Anche in Mugello arrivano i controlli sui locali notturni disposti dalla Prefettura di Firenze dopo la strage di Crans Montana come riportato dal quotidiano La Nazione. La discoteca 7Stelle di Barberino di Mugello è finita la scorsa settimana sotto la lente della commissione comunale di vigilanza pubblico spettacolo, che ha chiesto una serie di adeguamenti legati alla sicurezza.
L’esito immediato è stato la chiusura del locale nella serata di sabato 14 febbraio, e la conferma di un nuovo stop anche per sabato 21 febbraio, in attesa delle verifiche successive.
Verifiche su norme antincendio e impianti
I controlli, secondo quanto riportato da La Nazione nell’edizione di giovedì 19 febbraio, hanno riguardato in particolare la conformità alle normative antincendio. La commissione avrebbe riscontrato alcune non conformità e chiesto a gestori e proprietà di completare adempimenti tecnici e presentare certificazioni su impianti e materiali.
Tra i punti attenzionati ci sono stati i rivestimenti e le finiture interne: nello specifico, la natura ignifuga dei pannelli in cartongesso, delle vernici utilizzate e di alcune componenti collegate agli arredi, compresa la struttura del bancone del bar. Nel controllo è rientrato anche l’impianto elettrico, con verifiche su messa a terra e sistemi di protezione.
Gli interventi richiesti dalla commissione
Nel resoconto del quotidiano viene spiegato che le prescrizioni avrebbero incluso anche interventi pratici e puntuali. Il direttore Tommaso Talluri ha ricostruito che tra le richieste c’era la sostituzione di un lucernario in plexiglass sul tetto del capannone, privo della certificazione richiesta, e la rimozione di alcuni allestimenti mobili presenti nel locale.

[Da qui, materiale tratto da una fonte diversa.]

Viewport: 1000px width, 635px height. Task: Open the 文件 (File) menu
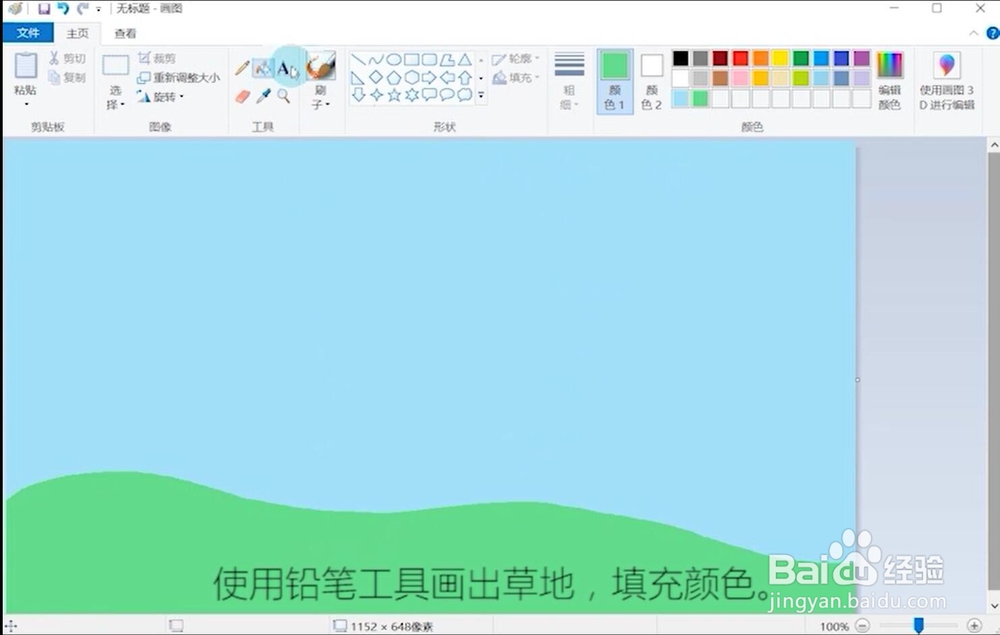click(x=28, y=33)
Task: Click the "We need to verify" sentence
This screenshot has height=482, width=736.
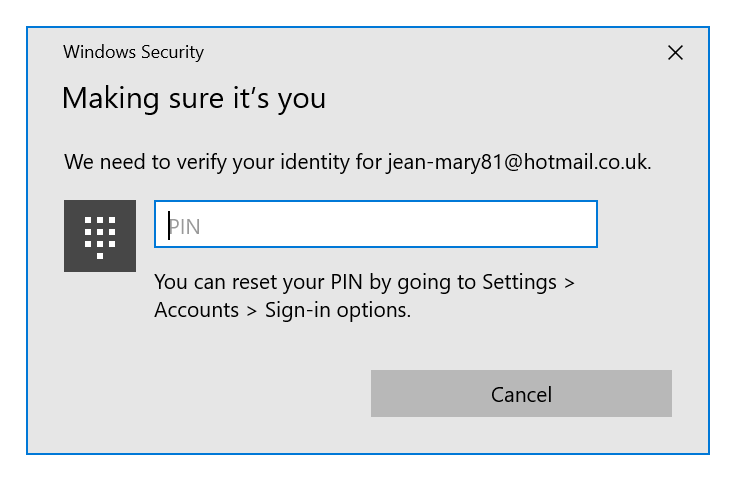Action: point(357,162)
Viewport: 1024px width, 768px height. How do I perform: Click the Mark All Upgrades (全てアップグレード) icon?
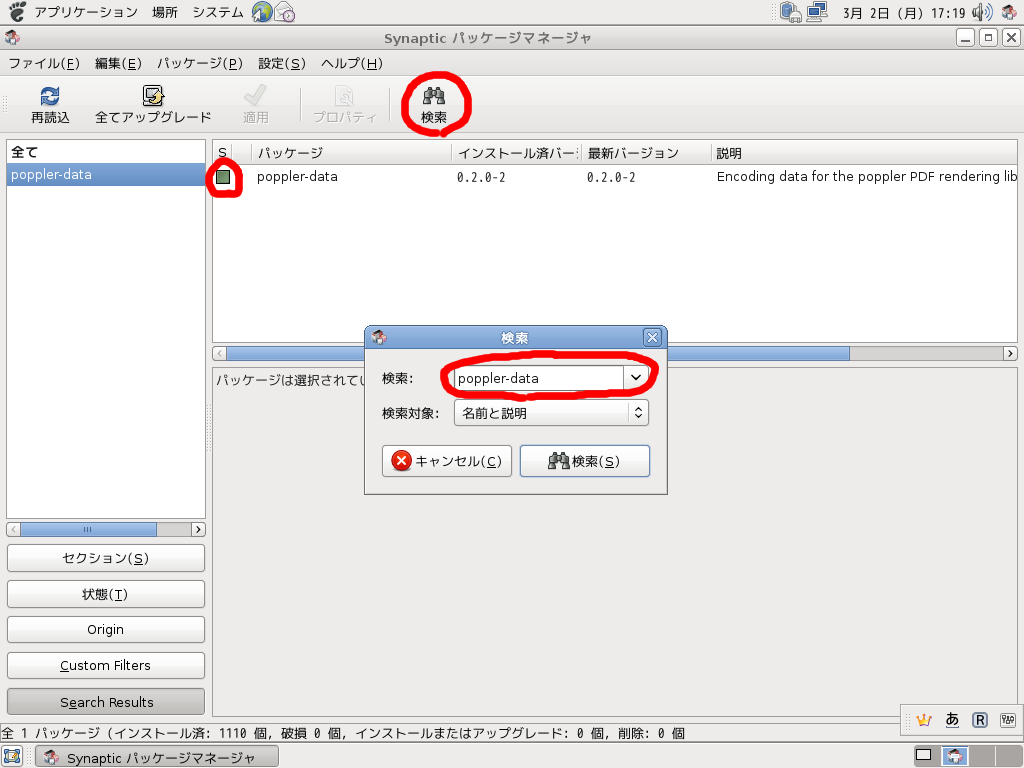pyautogui.click(x=150, y=103)
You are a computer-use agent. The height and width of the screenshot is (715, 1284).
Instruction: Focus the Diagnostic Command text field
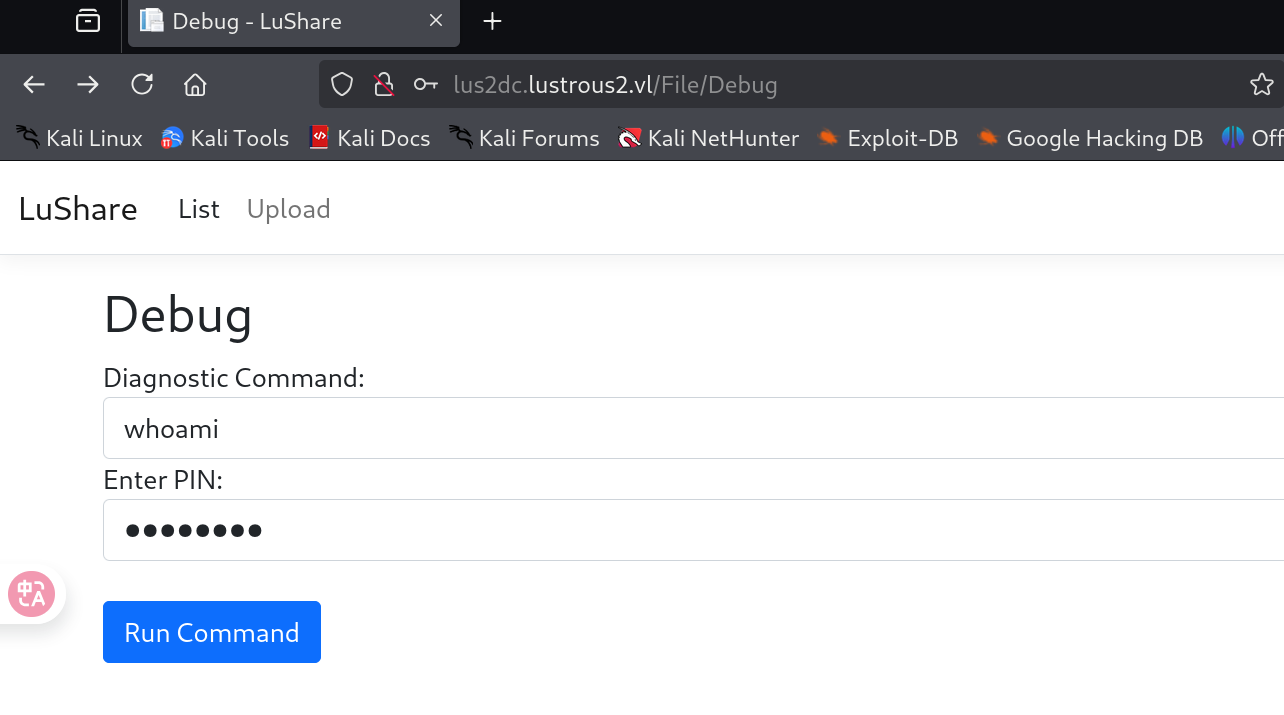tap(690, 428)
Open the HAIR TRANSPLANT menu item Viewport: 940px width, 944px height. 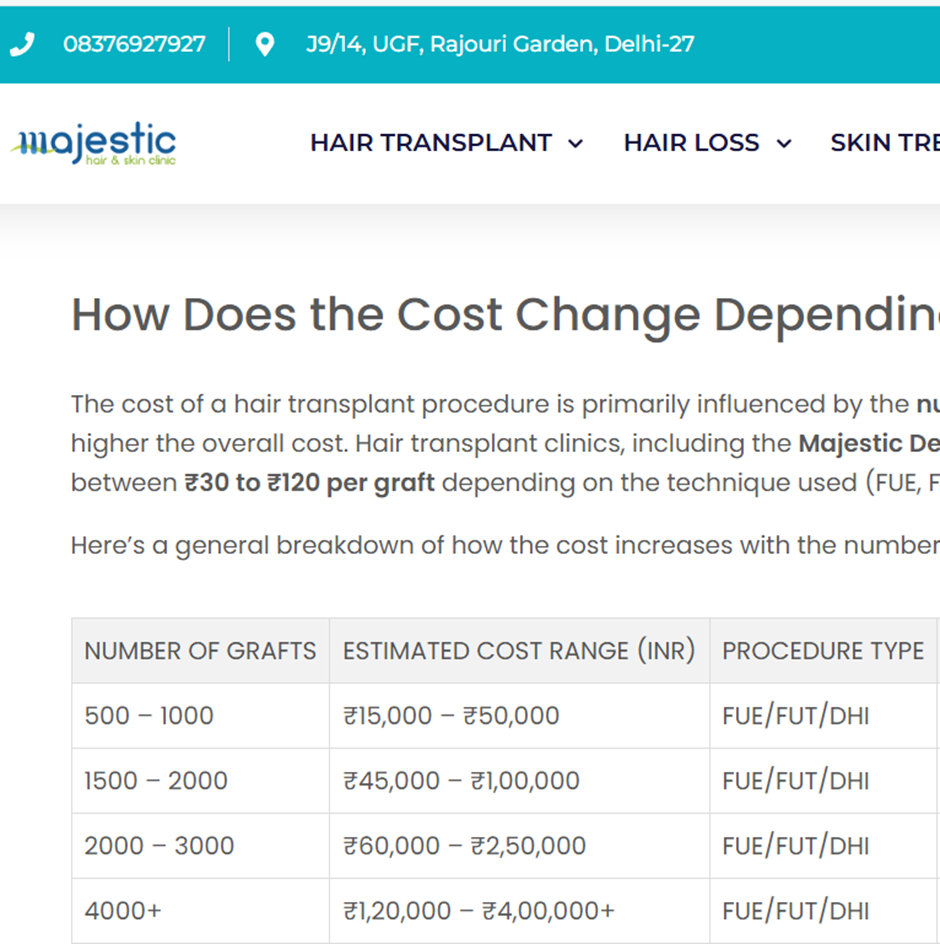tap(431, 143)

Si tratta, secondo la versione riferita dal direttore, di operazioni effettuate in tempi rapidi con il supporto dei tecnici. Resta però centrale la parte documentale: una quota delle certificazioni e delle attestazioni richieste sarebbe stata prodotta, mentre per altri aspetti il lavoro tecnico sarebbe ancora in corso.
Documentazione e nuovo sopralluogo
Il passaggio decisivo, adesso, è l’aggiornamento del confronto con la commissione comunale. La riapertura del locale dipende dal nuovo sopralluogo e dall’esito della verifica sul rispetto delle prescrizioni, sia sul piano degli interventi materiali sia su quello delle certificazioni.
In questo quadro, la discoteca 7Stelle non aprirà neppure nella serata di sabato 21 febbraio, proprio perché le verifiche non risultano ancora concluse. La chiusura, dunque, resta legata ai tempi tecnici necessari per completare gli adempimenti e per la successiva valutazione dell’ente competente.
Il contesto: controlli rafforzati dopo Crans Montana
L’intervento a Barberino di Mugello si inserisce in un clima di controlli rafforzati sui locali di pubblico spettacolo. La Prefettura di Firenze ha disposto verifiche più stringenti dopo la strage di Crans Montana, episodio che ha spinto ad alzare l’attenzione sulla prevenzione, a partire dagli aspetti antincendio e dalle certificazioni dei materiali.
Cosa succede ora per la 7Stelle
La prossima tappa è l’esame finale della commissione comunale, chiamata a valutare gli interventi realizzati e la documentazione consegnata. Solo dopo questo passaggio potrà arrivare l’ok a riprendere l’attività ordinaria.
Il direttore Tommaso Talluri, sempre secondo quanto riportato dal quotidiano, ha ricordato che al momento dell’apertura nel 2021 l’impianto elettrico risultava corredato dalle certificazioni previste, e ha rimarcato che i controlli restano un passaggio necessario per la tutela della sicurezza di clienti e lavoratori.